YOUR INSTRUCTIONS
Please reproduce the lines of the records below from the one holding "Task: Click the Puma logo on the jersey" through the one holding "Screen dimensions: 390x400", inclusive, skipping all pictures.

[Collected data]
━━━━━━━━━━━━━━━━━━━━

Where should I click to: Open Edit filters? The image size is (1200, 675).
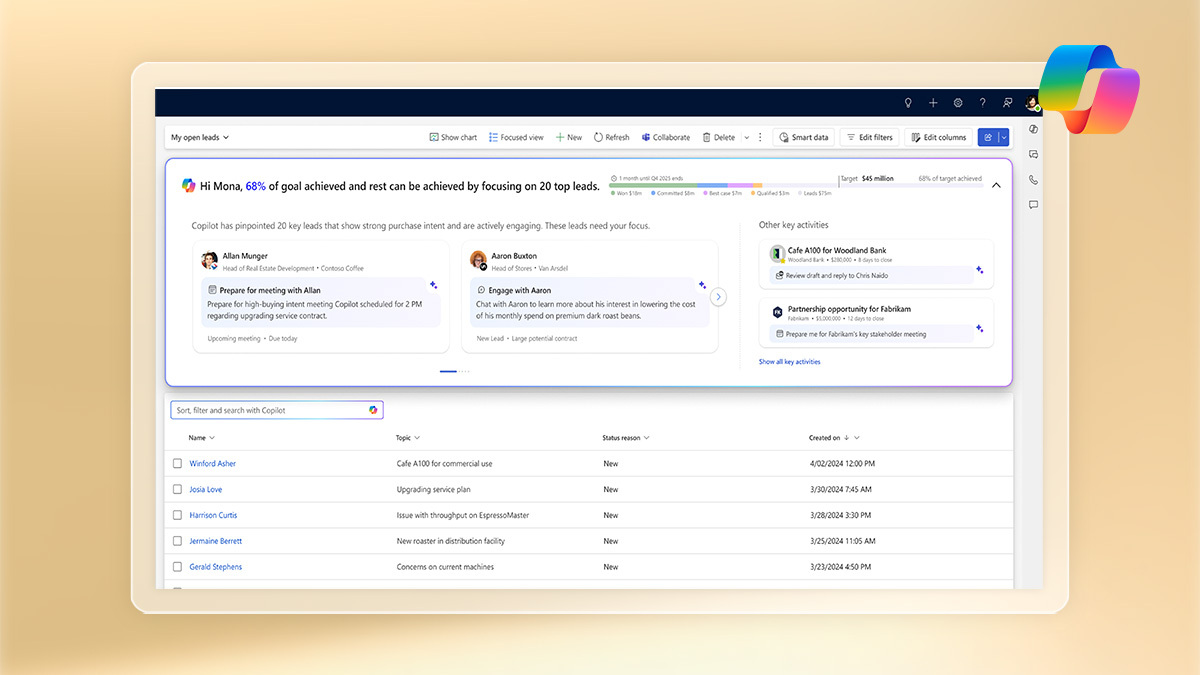pos(869,137)
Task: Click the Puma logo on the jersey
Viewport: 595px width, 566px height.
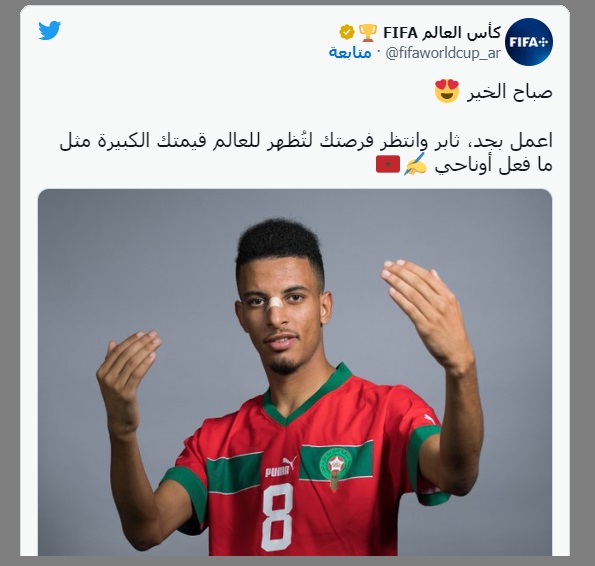Action: (281, 467)
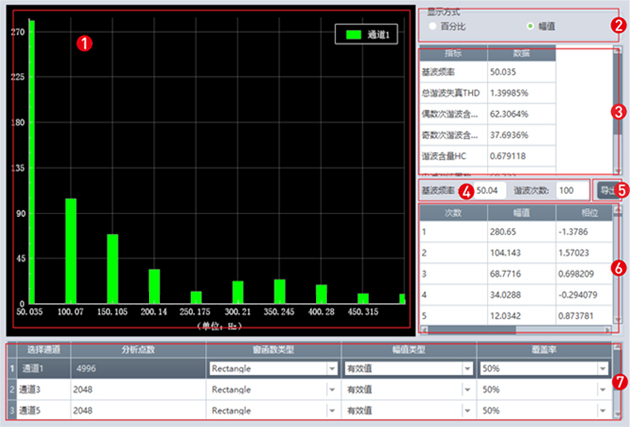Click the 指标 column header
Viewport: 630px width, 427px height.
(x=453, y=54)
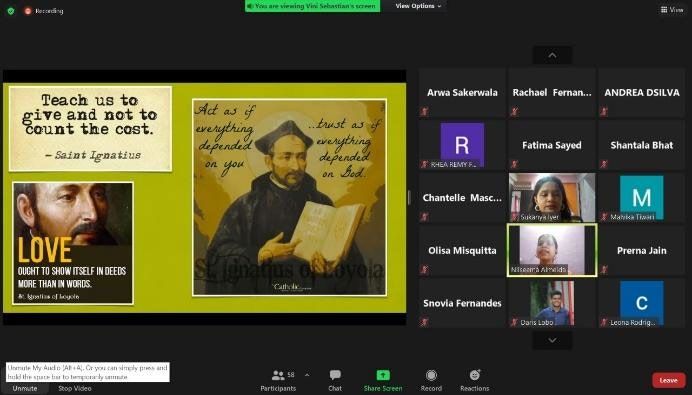Open the Participants panel icon
692x395 pixels.
278,376
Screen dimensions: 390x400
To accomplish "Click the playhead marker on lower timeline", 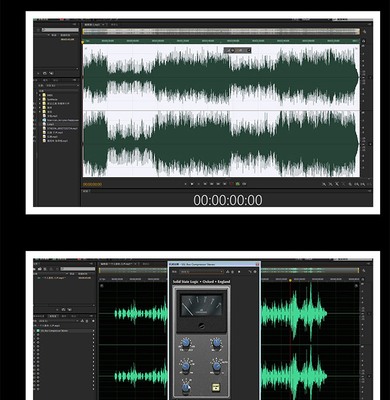I will tap(290, 280).
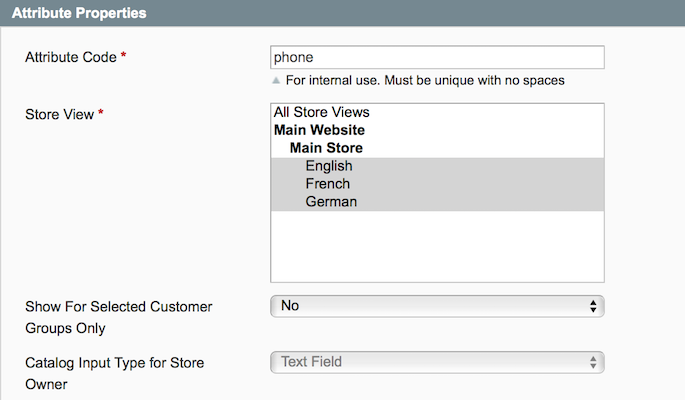This screenshot has width=685, height=400.
Task: Select "Main Website" in Store View list
Action: coord(319,130)
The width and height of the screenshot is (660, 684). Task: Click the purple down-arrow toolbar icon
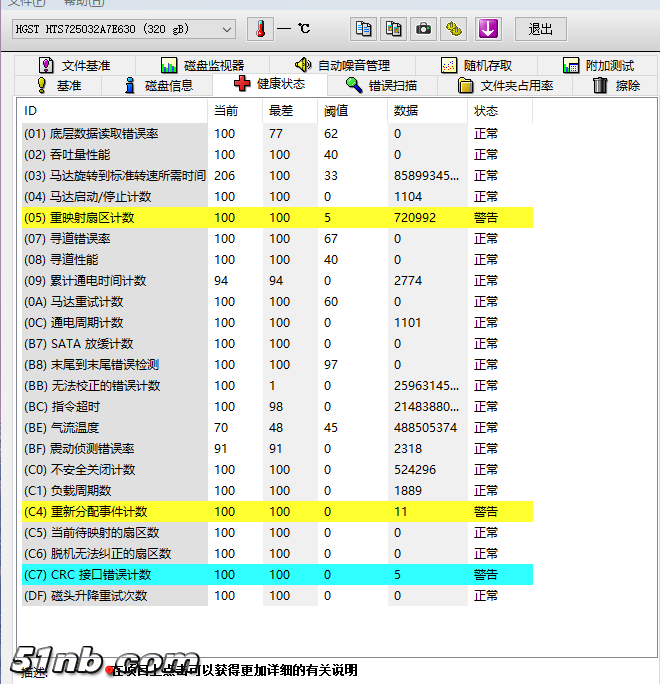coord(488,29)
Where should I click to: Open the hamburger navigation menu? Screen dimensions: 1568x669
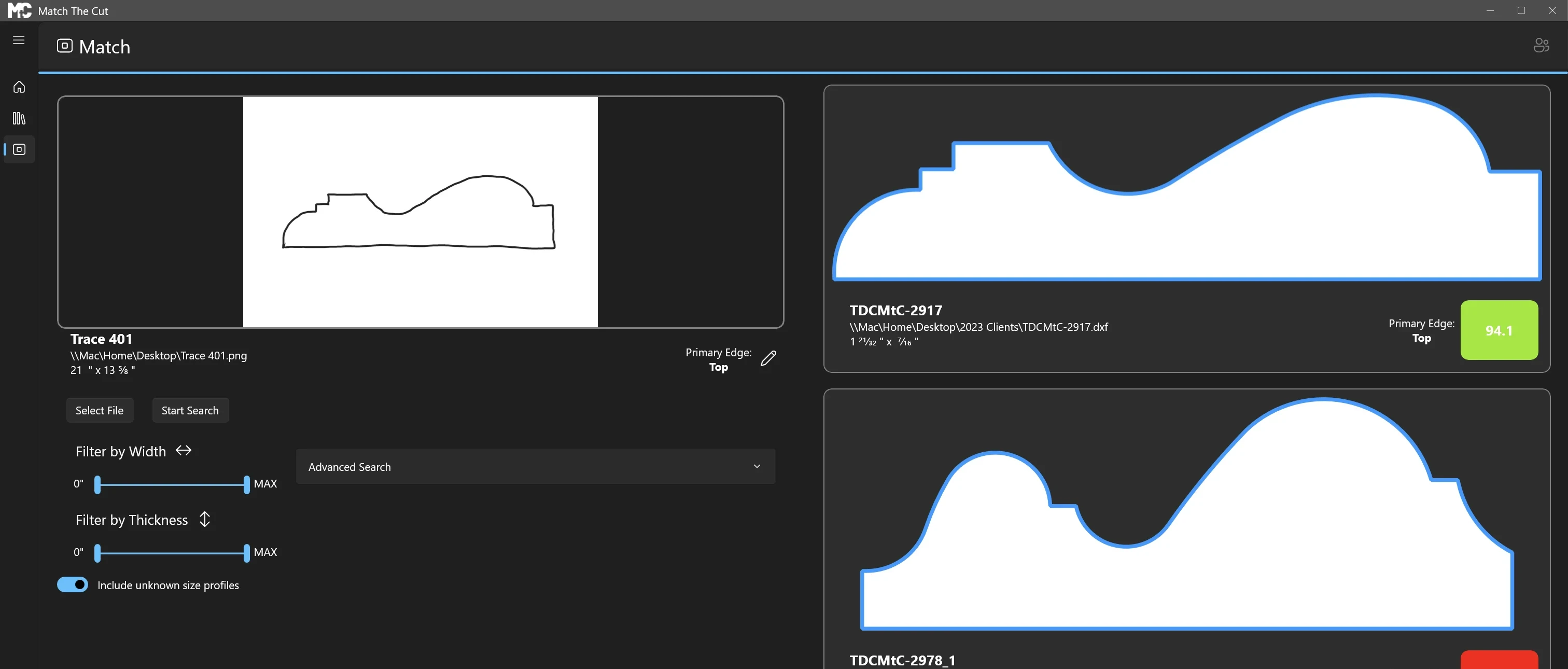point(19,39)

━━━━━━━━━━━━━━━━━━━━

SOLUTION TO THIS EXERCISE
Task: Click the Puma logo on the jersey
Viewport: 595px width, 566px height.
Action: (281, 467)
Click the 指标 column header
Viewport: 630px width, 427px height.
(x=453, y=54)
Open the Participants panel icon
692x395 pixels.
278,376
Screen dimensions: 390x400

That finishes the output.